● **Work to be completed**: Look through the entries below, please, and copy every line with the word "COOKIES".

● **Dataset entries**:
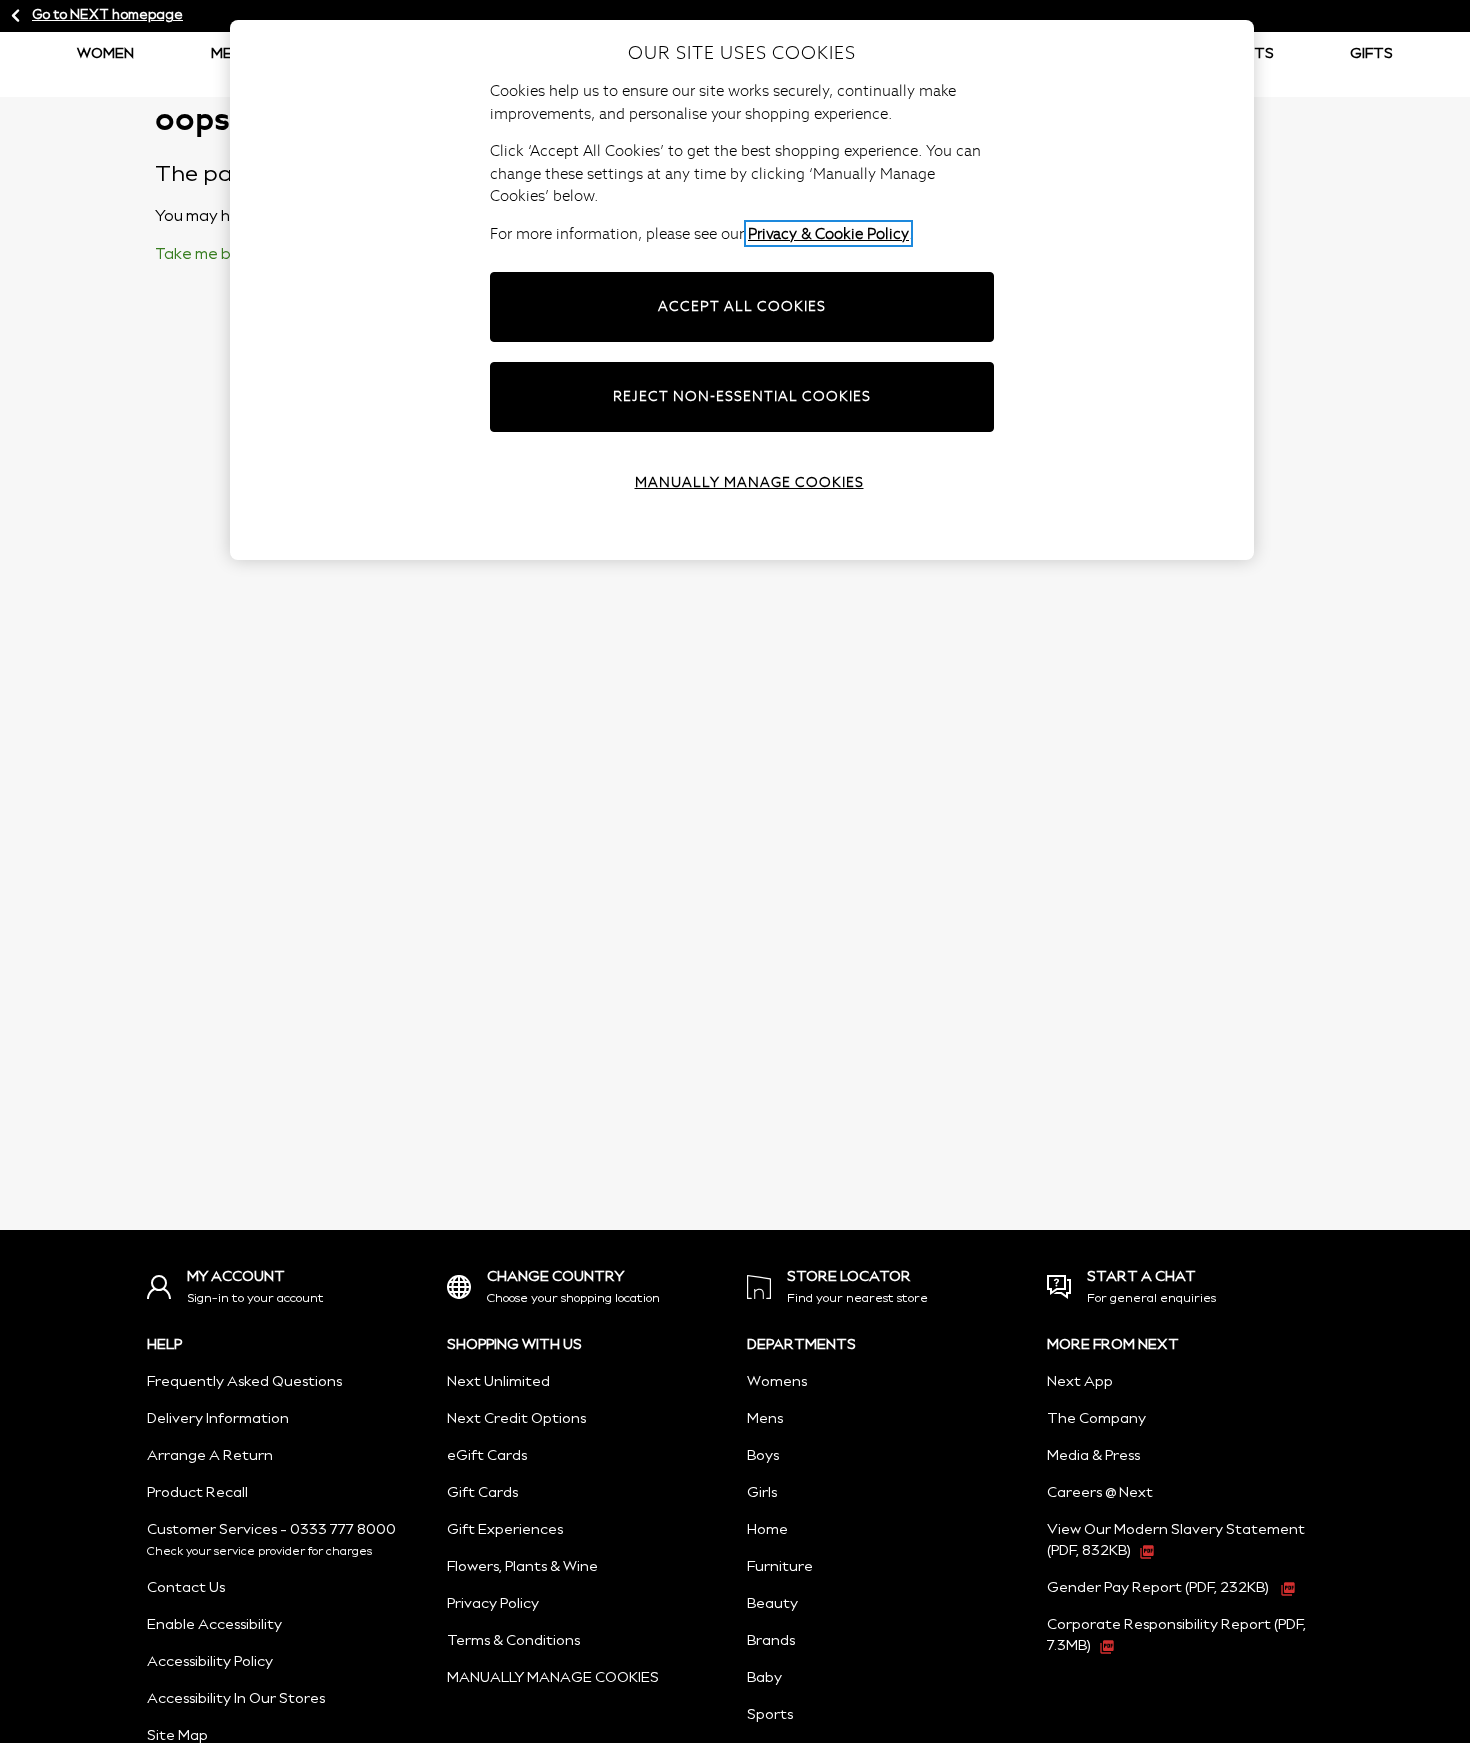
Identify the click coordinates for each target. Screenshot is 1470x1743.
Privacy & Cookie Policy (828, 233)
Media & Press (1093, 1456)
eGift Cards (487, 1456)
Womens (777, 1382)
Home (767, 1530)
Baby (764, 1678)
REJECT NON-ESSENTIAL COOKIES (742, 396)
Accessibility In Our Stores (236, 1699)
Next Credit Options (516, 1419)
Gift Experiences (505, 1530)
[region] (742, 290)
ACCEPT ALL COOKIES (742, 306)
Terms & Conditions (513, 1641)
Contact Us (186, 1588)
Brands (771, 1641)
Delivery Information (218, 1419)
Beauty (772, 1604)
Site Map (177, 1736)
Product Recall (197, 1493)
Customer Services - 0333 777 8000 (271, 1530)
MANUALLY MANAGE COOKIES (553, 1678)
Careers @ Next (1100, 1493)
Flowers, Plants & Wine (522, 1567)
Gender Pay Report (1158, 1588)
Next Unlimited (498, 1382)
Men (226, 54)
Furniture (780, 1567)
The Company (1096, 1419)
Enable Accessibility (214, 1625)
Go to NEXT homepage (107, 15)
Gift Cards (482, 1493)
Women (105, 54)
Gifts (1371, 54)
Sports (770, 1715)
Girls (762, 1493)
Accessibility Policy (210, 1662)
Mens (765, 1419)
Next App (1080, 1382)
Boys (763, 1456)
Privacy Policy (493, 1604)
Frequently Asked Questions (244, 1382)
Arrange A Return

● **Finished exercise**:
REJECT NON-ESSENTIAL COOKIES (742, 396)
ACCEPT ALL COOKIES (742, 306)
MANUALLY MANAGE COOKIES (553, 1678)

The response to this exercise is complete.